There is an emerging need to know how a given model was pre-trained: fp16, fp32, bf16. So one won’t try to use fp32-pretrained model in fp16 regime. And most recently we are bombarded with users attempting to use bf16-pretrained (bfloat16!) models under fp16, which is very problematic since fp16 and bf16 numerical ranges don’t overlap too well.
We are discussing adding a new field to models that will tell users how it was trained.
Some papers don’t disclose how a model was trained. So perhaps other ways can be found.
I made this into a wiki post, so if you can help to compile the knowledge base - and you know for sure which mode it belongs too and you can cite a reference - please add an entry below.
- Let’s focus on official models here - i.e. ones with papers (since some models have hundreds of derived/finetuned checkpoints)
- One entry per model is enough unless you know that different checkpoints were trained with different precision which is for example the case with
EleutherAI/gpt-neocheckpoints (one in bf16 and another in fp32)

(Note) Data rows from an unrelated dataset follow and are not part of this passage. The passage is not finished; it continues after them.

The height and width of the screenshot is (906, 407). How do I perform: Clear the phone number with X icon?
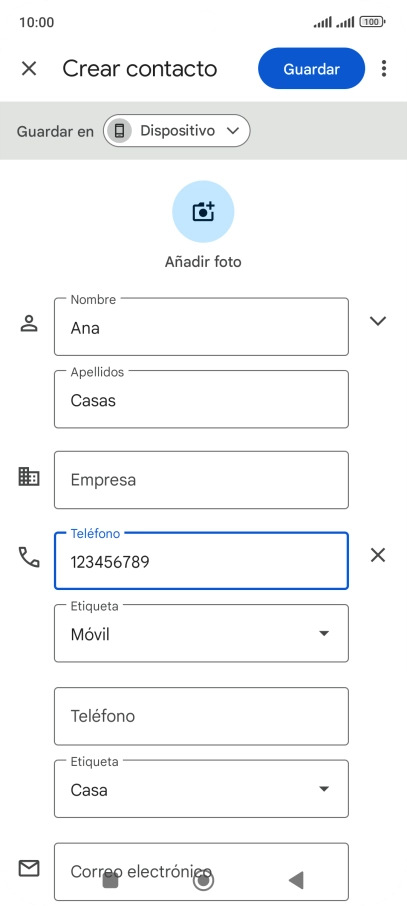pos(378,555)
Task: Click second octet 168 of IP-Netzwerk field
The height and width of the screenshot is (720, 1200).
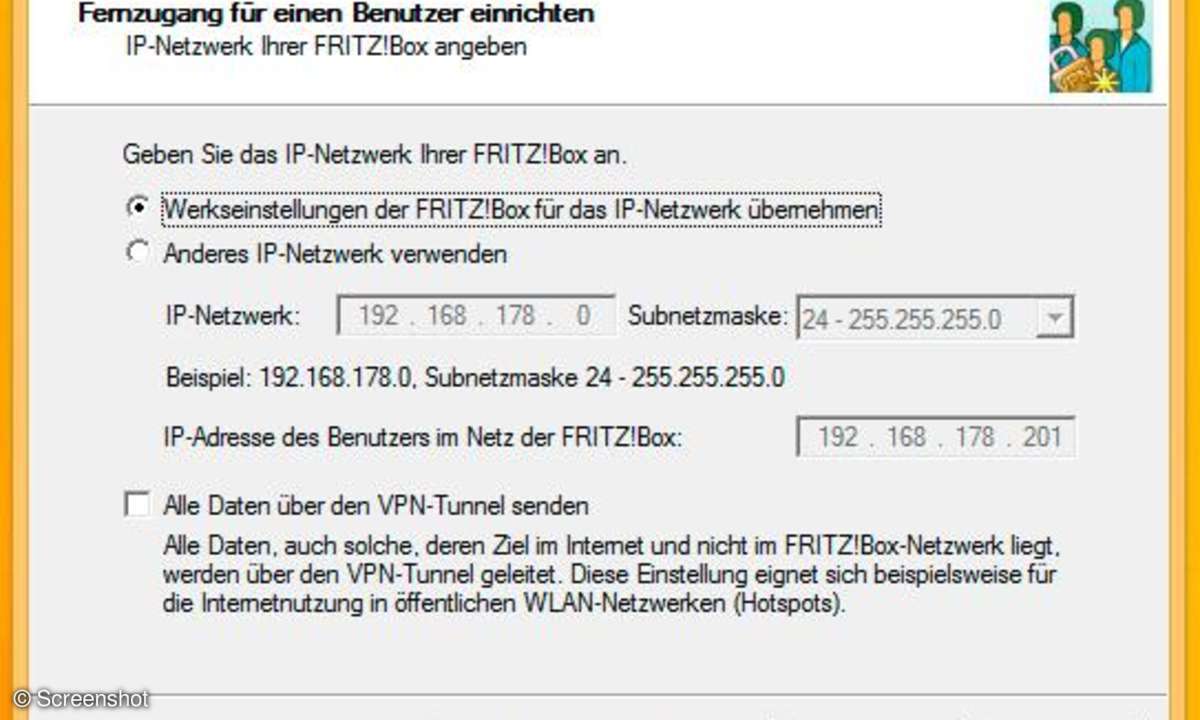Action: pos(446,317)
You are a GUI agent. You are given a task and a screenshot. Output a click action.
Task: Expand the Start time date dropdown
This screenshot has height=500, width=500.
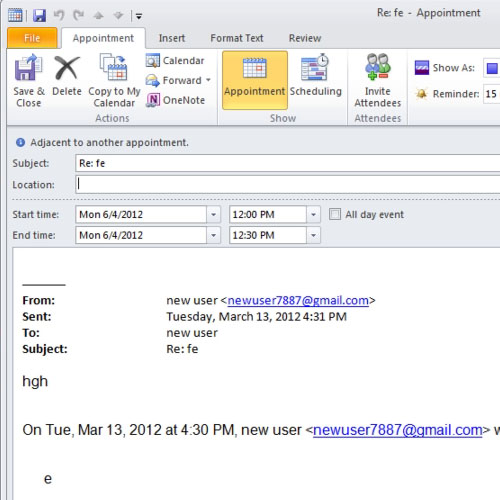pyautogui.click(x=213, y=214)
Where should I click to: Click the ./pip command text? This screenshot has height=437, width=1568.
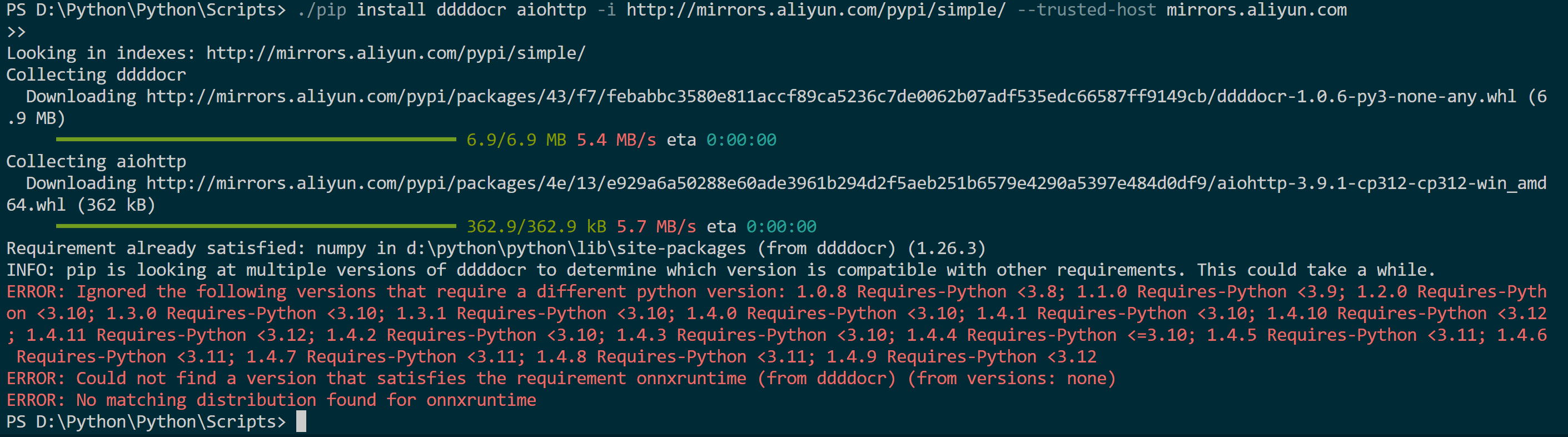pyautogui.click(x=322, y=11)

- Typically if a model was trained on TPU v2 or higher it’s almost sure it’s
- We are looking for definitive data with references where it clearly states how the model was trained. If you are not sure then please don’t add anything.
This is a WIKI post so please add the data directly
Precision of Pre-trained Models (Wiki)
float16 (mixed precision)
allenai/longformer- paper, “we employed mixed precision training (floating points 16 and 32) using apex12 to reduce memory consumption and speed-up training. However, we kept the attention computation in fp32 to avoid numerical instability issues.”
allenai/led- same as
- lvwerra/codeparrot - informed by the creator of the model
facebook/m2m100_418M(and others) train info
eleutherai/gpt-neox-20b(doesn’t exist yet, but including for the sake of future-proofing) - as shown in the configs. The paper also states that the model was in fp16, see “Appendix B: Full Configuration Details.” Finally, Stella Biderman’s official announcement on Twitter also includes a link to download both “full” weights and “slim” weights which implies mixed precision was used.
bfloat16 (mixed precision)
google/mobilebert- paper, “we train IB-BERTLARGE on 256 TPU v3 chips”
eleutherai/gpt-neo-1.3b- shown in the config file
eleutherai/gpt-j-6b- shown in the GitHub readme
google/pegasus-cnn_dailymail- XXX: needs reference
google/pegasus-xsum- XXX: needs reference
google/mt5- most likely same as t5
t5- paper “TPU v3 chips”
T0*models (trained on TPUs, confirmed on bigscience slack)
float32 (full precision)
EleutherAI/gpt-neo-2.7B- the model’s config file doesn’t specify precision and the codebase defaults to fp32
gsarti/it5-base and other
it5-*- stated by creator (JAX-trained)
Please keep your comments on topic, it should be easy to start a new thread if you have related questions/issues to discuss.